3. Shri M. D. Singh, learned counsel appearing for respondent, on the other hand, has resisted the claim of the petitioner mainly on three grounds. The first submission is that the order impugned was by way of correcting the clerical and arithmetical error contemplated under clause (g) of Section 213(1) of the Act and for such correction no notice was required. The second submission is that in response to the telephonic message representative of the petitioner actually appeared and participated in the hearing and hence there is no violation of the principles of natural justice. The last submission is that before approaching this Court petitioner filed appeal in the court of learned Judge Small Causes, under Section 472 of the Act which was registered as case No. 97 of 1991 and hence as the petitioner had already availed alternative remedy, the present writ petition is not legally maintainable.
4. Learned counsel for petitioner, in rejoinder submitted that as the order impugned is illegal, void and without jurisdiction and has been passed in clear violation of the provisions of the Act and the principles of natural justice, alternative remedy cannot be pleaded as a bar. It has also been submitted that the appeal was filed under wrong legal advice and it was not legally maintainable and it has been with drawn. Both the counsel have relied on certain authorities which may be referred to at appropriate places.

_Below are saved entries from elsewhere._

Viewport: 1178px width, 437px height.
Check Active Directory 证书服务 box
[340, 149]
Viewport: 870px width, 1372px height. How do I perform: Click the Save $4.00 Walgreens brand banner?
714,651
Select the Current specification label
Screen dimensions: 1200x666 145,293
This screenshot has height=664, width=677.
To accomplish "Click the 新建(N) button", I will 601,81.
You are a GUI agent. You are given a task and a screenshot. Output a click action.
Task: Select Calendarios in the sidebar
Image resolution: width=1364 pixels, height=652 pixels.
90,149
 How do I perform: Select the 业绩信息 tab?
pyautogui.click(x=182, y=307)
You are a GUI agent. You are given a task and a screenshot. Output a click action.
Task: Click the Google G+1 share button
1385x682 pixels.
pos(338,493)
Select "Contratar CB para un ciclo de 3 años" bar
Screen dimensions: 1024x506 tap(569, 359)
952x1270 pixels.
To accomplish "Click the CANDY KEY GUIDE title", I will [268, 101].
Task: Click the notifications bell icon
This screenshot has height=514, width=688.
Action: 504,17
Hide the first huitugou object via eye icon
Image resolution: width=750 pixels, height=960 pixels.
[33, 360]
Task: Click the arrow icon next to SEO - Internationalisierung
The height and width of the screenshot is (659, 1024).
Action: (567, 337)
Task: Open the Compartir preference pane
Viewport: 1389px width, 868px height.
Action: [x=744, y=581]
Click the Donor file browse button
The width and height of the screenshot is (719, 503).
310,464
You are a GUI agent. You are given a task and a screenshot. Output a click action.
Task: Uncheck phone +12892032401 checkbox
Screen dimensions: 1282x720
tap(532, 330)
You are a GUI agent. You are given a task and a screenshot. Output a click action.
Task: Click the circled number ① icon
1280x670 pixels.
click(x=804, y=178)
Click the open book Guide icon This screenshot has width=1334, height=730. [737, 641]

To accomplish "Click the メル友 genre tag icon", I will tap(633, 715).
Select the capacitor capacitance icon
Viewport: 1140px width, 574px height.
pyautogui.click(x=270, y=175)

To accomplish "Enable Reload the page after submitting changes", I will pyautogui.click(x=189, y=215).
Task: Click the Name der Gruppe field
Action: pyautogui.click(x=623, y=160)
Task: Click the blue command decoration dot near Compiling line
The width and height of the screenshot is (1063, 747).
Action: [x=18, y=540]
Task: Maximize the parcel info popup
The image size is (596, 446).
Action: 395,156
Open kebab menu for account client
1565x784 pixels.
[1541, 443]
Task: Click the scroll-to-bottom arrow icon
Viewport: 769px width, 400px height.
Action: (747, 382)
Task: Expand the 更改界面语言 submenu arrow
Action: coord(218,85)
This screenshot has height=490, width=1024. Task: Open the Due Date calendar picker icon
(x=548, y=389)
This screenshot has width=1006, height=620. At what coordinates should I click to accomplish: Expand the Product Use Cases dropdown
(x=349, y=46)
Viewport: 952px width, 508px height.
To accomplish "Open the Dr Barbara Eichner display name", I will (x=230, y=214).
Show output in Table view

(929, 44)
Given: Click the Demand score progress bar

5. We have heard learned counsel for parties considered the rival submissions made with regard to respective cases. Chapter IX of the Act contains provisions with regard to Mahapalika taxation. Sections 207 to 218 quoted under the heading 'Assessment and Levy of Property Taxes' under the aforesaid Chapter are very relevant for resolving the controversy involved in the present writ petition. Under the scheme provided an assessment list of all buildings or land or both in the city is prepared by the Mukhya Nagar Adhikari, under Section 207 of the Act which is published under Section 208 for being inspected by persons claiming to be owner or occupier of the property and to file objections. Section 209 deals with the objections filed against the entries in the list so prepared. After decision of the objection, the list is finalised and authenticated under Section 210 of the Act. The amendment and alteration in the list so finalised and authenticated may be made at any time by the executive committee or sub-committee under Section 213 of the Act in accordance with the procedure provided therein. It would be appropriate to reproduce the relevant provisions of Section 213 of the Act for appreciating the correct legal position :
213. Amendment and alteration of list --(1) The Executive Committee or a sub-committee thereof appointed in this behalf may at any time alter or amend the assessment list --
(a) by entering therein the name of any person or any property which ought to have been entered or any property which has become liable to taxation after the authentication of the assessment list; or
(b) by substituting therein for the name of the owner or occupier of any property the name of any other person who has succeeded by transfer or otherwise to the ownership or occupation of the property;
(c) by enhancing the valuation of, or assessment, on any property which has been incorrectly valued possessed by reason of fraud, misrepresentation or mistake; or
(d) by revaluing or re-assessing any property the value of which has been increased by additions to buildings; or
(e) where the percentage on the annual value at which any tax is to be levied has been altered by the Mahapalika under the provisions of Section 204 by making a corresponding alteration in the amount of the tax payable in each case; or
(f) by reducing upon the application of the owner or on satisfactory evidence that the owner is untraceable and the need for reduction established, upon its own initiative, the valuation of any building which has been wholly or partly demolished or destroyed; or
(g) by correcting any clerical, arithmetical or other apparent error:
Provided that the Executive Committee or the sub-committee, as the case may be, shall give at least one month's notice to any person interested in any alteration (or amendment) which the Executive Committee, or subcommittee proposes to make under clauses (a), (b), (c) or (d) of sub-section (1) and of the date on which the alteration or amendment will be made.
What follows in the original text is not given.